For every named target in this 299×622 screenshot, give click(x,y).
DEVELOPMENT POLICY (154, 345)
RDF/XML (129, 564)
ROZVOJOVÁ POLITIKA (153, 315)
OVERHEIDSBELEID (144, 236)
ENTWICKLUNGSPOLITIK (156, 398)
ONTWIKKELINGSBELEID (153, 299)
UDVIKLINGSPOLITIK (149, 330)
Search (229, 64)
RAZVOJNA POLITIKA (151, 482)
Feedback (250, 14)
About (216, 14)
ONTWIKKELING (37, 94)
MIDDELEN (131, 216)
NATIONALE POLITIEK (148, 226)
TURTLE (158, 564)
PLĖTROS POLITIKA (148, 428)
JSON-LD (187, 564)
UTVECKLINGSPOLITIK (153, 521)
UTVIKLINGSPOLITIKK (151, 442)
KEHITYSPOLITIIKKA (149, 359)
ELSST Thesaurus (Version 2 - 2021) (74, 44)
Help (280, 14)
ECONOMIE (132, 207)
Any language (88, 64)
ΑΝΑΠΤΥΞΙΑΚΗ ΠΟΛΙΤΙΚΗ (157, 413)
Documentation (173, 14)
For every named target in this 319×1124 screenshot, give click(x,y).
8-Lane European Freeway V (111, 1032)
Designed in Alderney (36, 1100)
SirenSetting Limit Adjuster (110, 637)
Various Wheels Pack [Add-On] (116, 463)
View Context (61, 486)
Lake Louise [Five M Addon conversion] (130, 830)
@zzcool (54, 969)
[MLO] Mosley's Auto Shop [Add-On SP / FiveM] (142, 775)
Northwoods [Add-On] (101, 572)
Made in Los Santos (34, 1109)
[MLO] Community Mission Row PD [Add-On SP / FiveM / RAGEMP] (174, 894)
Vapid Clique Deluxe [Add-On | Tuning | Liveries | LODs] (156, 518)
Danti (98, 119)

= EXERCISE DIRECTIONS =
Rewrite the rows from the line containing "ENTWICKLUNGSPOLITIK (156, 398)" through the end of the rows, inclusive, with the requests kept in place. Multiply every coordinate in the answers by 1.25 and round each to the nearest whole number, rounding halves up.

= FINISHED TASK =
ENTWICKLUNGSPOLITIK (195, 498)
ONTWIKKELINGSBELEID (191, 374)
UDVIKLINGSPOLITIK (186, 413)
Search (286, 80)
RAZVOJNA POLITIKA (189, 603)
Feedback (313, 18)
About (270, 18)
ONTWIKKELING (46, 118)
MIDDELEN (164, 270)
NATIONALE POLITIEK (185, 283)
TURTLE (198, 705)
PLĖTROS POLITIKA (185, 535)
JSON-LD (234, 705)
UTVECKLINGSPOLITIK (191, 651)
UTVIKLINGSPOLITIKK (189, 553)
KEHITYSPOLITIIKKA (186, 449)
ELSST Thesaurus (Version 2 - 2021) (93, 55)
Help (350, 18)
ECONOMIE (165, 259)
Any language (110, 80)
ΑΝΑΠΤΥΞΙΑΚΗ ΠΟΛΙΤΙΚΗ (196, 516)
Documentation (216, 18)
For every named target in this 319×1124 screenshot, give click(x,y).
8-Lane European Freeway V (139, 1290)
Designed in Alderney (45, 1375)
SirenSetting Limit Adjuster (138, 796)
Various Wheels Pack [Add-On] (145, 579)
View Context (76, 608)
Lake Louise [Five M Addon conversion] (163, 1038)
@zzcool (68, 1211)
[MLO] Mosley's Auto Shop [Add-On SP / FiveM] (178, 969)
Northwoods [Add-On] (126, 715)
Made in Los Santos (43, 1386)
[MLO] Community Mission Row PD [Add-On SP / FiveM / RAGEMP] (218, 1118)
Vapid Clique Deluxe [Add-On | Tuning | Liveries | LODs] (195, 648)
Danti (123, 149)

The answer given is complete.